February 2, 2004

 

 

Argentina Says No Asian Rust Threat To Soy Crops

 

Argentina's Agriculture Secretariat on Friday said that there was no danger of its soy crop being affected by Asian rust, despite the fungal disease appearing at three soybean farms.

 

"There are very few plants affected by this," said the Secretariat's Press Secretary Laura Panappiere. "This is not going to affect the 2003-04 campaign. What's more, there are even fewer cases of rust now than there were last year and there were no problems then."

 

The Secretariat has confirmed the appearance of the disease at two commercial farms and one experimental farm in the northern province of Misiones.

 

"We launched a national anti-rust program last year to combat this disease," Panappiere said. "We are monitoring the situation and there is no reason to be alarmist about this. We have put out an alert to farmers to keep their eyes open for this, but this is only an alert."

 

Pablo Adreani, a soybean specialist with AgriPAC consultants, said it was important not to exaggerate the significance of Asian rust in Argentina.

Assigned task A:
Summarize the article on Asian rust in Argentina's soy crop in two sentences.
Assigned task B:
According to the article on Asian rust in Argentina, in which province did the Secretariat confirm the disease's appearance?
Assigned task C:
Write a continuation of the article on Asian rust in Argentina, picking up after its final sentence.
The data that comes next was drawn from a separate source.

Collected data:
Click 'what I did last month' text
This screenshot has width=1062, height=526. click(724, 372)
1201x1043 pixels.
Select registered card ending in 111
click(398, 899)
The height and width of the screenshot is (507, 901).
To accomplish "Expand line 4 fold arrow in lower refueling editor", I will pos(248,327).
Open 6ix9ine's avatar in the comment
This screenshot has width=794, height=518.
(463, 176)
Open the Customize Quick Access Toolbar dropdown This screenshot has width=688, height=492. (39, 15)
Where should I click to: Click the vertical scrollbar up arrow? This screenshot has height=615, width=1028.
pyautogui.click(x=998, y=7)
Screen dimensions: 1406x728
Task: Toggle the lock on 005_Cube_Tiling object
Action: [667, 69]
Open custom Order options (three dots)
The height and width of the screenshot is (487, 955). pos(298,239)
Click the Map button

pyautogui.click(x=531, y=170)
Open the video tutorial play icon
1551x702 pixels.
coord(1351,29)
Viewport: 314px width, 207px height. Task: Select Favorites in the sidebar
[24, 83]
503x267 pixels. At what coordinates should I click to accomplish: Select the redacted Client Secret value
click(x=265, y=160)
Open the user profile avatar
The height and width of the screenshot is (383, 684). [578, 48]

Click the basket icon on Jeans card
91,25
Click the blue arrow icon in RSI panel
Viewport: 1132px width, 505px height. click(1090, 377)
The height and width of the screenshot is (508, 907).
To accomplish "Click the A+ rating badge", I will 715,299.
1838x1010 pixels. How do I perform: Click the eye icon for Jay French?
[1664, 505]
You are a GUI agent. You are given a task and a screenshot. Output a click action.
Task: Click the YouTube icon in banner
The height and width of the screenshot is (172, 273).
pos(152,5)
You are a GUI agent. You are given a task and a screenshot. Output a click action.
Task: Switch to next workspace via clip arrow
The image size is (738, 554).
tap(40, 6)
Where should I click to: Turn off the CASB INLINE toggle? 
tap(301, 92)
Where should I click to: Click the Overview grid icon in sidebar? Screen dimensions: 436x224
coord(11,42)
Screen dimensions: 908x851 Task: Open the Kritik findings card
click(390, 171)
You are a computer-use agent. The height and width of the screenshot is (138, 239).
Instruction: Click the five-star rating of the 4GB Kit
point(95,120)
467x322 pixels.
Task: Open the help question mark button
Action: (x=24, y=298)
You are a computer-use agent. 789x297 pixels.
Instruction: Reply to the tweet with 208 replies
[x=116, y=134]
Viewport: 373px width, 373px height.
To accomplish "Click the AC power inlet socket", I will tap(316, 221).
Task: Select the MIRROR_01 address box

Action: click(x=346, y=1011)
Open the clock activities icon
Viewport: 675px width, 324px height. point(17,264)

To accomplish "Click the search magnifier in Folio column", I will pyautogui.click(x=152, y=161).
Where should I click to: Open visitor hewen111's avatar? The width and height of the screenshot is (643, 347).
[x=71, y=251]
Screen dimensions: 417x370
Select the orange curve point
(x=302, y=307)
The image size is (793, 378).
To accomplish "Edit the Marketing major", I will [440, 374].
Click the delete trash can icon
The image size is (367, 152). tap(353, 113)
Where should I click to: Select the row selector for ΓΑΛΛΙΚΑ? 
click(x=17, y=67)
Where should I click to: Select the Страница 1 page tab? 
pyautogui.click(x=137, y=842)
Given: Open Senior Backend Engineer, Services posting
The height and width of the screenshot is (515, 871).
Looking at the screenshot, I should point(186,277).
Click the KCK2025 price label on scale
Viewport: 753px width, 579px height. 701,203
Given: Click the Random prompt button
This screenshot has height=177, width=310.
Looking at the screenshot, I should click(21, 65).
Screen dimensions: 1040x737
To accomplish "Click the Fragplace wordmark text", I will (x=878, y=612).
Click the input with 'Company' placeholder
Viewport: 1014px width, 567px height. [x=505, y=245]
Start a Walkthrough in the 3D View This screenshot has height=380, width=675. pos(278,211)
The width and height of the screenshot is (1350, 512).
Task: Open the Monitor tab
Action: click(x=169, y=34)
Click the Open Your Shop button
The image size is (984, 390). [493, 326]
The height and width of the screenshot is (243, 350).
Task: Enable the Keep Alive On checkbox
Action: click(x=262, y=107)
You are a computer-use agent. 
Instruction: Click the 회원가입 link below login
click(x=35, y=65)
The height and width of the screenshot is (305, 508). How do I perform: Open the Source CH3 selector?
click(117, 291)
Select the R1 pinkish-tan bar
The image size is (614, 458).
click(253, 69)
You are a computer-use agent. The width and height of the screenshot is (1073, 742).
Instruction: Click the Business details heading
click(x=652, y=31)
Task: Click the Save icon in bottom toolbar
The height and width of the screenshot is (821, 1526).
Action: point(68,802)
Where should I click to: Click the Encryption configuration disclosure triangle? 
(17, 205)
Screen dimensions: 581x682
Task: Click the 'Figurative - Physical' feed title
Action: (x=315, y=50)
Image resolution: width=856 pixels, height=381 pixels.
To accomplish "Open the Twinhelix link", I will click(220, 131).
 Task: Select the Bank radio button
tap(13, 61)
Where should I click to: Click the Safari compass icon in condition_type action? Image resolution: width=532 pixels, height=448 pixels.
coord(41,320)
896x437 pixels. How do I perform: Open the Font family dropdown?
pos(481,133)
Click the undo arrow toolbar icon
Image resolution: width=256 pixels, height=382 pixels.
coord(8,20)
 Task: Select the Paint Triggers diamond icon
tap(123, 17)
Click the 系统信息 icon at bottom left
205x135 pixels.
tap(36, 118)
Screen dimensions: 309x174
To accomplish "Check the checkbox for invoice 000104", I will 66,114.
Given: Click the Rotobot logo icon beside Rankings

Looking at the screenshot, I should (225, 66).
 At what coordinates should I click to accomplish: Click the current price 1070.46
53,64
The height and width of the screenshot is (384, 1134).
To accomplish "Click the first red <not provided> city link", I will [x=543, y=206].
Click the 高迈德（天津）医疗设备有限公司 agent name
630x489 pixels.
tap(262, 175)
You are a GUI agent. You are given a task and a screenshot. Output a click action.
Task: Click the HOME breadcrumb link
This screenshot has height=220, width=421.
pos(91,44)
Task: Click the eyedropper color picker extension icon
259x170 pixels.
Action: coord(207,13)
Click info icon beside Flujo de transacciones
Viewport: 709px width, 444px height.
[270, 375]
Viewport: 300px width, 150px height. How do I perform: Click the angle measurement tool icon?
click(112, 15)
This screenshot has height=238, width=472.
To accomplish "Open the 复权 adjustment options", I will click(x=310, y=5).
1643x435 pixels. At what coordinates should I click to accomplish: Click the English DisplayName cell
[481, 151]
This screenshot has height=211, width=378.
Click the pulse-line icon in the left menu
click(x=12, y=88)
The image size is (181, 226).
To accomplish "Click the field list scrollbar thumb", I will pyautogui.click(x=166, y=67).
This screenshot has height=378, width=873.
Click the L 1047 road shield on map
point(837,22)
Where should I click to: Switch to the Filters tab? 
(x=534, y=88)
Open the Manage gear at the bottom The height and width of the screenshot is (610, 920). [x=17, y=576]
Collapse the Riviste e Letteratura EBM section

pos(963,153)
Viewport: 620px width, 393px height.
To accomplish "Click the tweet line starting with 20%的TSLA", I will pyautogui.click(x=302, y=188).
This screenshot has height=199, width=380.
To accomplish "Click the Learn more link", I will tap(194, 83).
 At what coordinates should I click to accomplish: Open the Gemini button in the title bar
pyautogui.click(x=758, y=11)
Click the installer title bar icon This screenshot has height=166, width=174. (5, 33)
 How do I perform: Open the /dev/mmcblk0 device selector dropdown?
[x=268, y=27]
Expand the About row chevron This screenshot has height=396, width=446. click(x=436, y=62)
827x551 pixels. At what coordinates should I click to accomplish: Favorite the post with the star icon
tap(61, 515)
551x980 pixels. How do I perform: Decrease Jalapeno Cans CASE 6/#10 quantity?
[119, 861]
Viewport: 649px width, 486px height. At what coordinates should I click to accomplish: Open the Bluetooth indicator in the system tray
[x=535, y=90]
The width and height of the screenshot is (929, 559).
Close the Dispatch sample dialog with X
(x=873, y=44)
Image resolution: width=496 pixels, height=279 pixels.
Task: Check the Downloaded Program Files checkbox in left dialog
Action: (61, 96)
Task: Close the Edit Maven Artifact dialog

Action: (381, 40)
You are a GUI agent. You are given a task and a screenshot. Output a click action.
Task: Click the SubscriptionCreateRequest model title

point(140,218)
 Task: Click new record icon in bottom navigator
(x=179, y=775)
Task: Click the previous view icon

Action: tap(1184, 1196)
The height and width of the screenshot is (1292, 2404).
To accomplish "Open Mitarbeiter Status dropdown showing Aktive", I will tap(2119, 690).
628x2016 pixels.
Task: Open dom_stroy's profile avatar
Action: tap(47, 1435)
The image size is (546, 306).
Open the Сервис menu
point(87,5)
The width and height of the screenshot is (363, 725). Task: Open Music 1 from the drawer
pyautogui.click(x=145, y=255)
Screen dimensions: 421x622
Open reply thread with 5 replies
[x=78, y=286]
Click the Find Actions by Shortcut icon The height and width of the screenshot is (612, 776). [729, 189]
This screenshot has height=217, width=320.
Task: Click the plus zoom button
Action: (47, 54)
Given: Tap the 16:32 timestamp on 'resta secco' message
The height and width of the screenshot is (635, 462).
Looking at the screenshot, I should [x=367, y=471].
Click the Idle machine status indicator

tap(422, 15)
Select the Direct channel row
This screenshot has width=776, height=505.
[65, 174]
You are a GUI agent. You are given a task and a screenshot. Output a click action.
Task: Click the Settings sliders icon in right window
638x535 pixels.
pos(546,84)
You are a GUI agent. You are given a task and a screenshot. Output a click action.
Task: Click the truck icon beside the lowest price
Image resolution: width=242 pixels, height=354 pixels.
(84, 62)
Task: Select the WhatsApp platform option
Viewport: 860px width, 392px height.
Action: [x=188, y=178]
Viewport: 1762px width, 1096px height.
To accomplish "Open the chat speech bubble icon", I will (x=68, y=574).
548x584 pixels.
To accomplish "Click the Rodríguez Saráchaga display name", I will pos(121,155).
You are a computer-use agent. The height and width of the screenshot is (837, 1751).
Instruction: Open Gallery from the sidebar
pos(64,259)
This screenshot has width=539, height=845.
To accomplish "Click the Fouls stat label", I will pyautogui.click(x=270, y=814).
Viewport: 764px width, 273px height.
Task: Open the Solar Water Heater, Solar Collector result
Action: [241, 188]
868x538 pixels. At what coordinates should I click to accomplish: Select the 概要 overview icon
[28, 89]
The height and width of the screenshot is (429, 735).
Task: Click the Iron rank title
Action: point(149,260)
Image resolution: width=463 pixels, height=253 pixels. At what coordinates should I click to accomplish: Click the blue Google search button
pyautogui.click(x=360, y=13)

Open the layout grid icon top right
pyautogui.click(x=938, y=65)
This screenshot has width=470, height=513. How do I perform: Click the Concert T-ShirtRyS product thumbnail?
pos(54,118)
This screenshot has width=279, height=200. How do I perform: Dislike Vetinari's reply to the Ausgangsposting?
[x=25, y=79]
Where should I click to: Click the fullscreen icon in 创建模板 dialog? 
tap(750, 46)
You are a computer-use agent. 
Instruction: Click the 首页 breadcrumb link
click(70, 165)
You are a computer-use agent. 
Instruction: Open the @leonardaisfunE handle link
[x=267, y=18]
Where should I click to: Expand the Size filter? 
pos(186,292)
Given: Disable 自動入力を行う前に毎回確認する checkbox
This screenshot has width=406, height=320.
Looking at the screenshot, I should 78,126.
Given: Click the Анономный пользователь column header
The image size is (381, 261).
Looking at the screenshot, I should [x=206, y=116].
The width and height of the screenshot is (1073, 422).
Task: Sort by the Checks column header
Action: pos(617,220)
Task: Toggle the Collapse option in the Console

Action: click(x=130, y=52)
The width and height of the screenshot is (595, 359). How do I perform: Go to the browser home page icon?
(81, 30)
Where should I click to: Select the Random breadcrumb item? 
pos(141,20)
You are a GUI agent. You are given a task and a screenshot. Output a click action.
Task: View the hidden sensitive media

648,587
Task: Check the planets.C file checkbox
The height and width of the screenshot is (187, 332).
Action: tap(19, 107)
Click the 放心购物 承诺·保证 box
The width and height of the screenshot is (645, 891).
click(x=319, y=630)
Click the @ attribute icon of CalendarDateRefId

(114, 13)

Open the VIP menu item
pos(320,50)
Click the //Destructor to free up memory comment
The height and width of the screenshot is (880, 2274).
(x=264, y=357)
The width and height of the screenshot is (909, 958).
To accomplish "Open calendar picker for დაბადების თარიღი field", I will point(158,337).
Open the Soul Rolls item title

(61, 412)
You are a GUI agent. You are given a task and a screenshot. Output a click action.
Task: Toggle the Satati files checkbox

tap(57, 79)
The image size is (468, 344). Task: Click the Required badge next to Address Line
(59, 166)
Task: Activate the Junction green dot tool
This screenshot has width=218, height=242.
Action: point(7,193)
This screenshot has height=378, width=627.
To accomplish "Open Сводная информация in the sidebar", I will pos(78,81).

Response box A:
Argentina's Agriculture Secretariat said on Friday that Asian rust posed no danger to the country's soy crop, even though the fungal disease had appeared at two commercial farms and one experimental farm in the northern province of Misiones. Press Secretary Laura Panappiere said very few plants were affected and the 2003-04 campaign would not suffer, adding that the Secretariat was monitoring the situation and had alerted farmers.

Response box B:
In the northern province of Misiones.

Response box C:
"Last year they detected Asian rust in the same area and it wasn't a problem," Adreani said. "Geographically speaking, the province of Misiones is practically in southern Brazil, so I imagine that the soybeans in Misiones were infected via Brazil. But Misiones is far from the main soybean belt in Argentina and there is no reason to worry that this will cause problems for the rest of the crop."

 

Asian rust is a potentially devastating fungal disease that can spread easily through the air.

 

The disease caused major problems in Brazil last year, leading farmers to lose around 3 million metric tons of soy because of rust, which destroys leaves and crimps the plant's capacity to carry soybeans pods.

 

Reports of the disease have proliferated across Brazil's soybean belt recently, according to Brazil's Agriculture Ministry.

 

If detected early, the disease can be successfully treated with the proper application of fungicides, analysts say.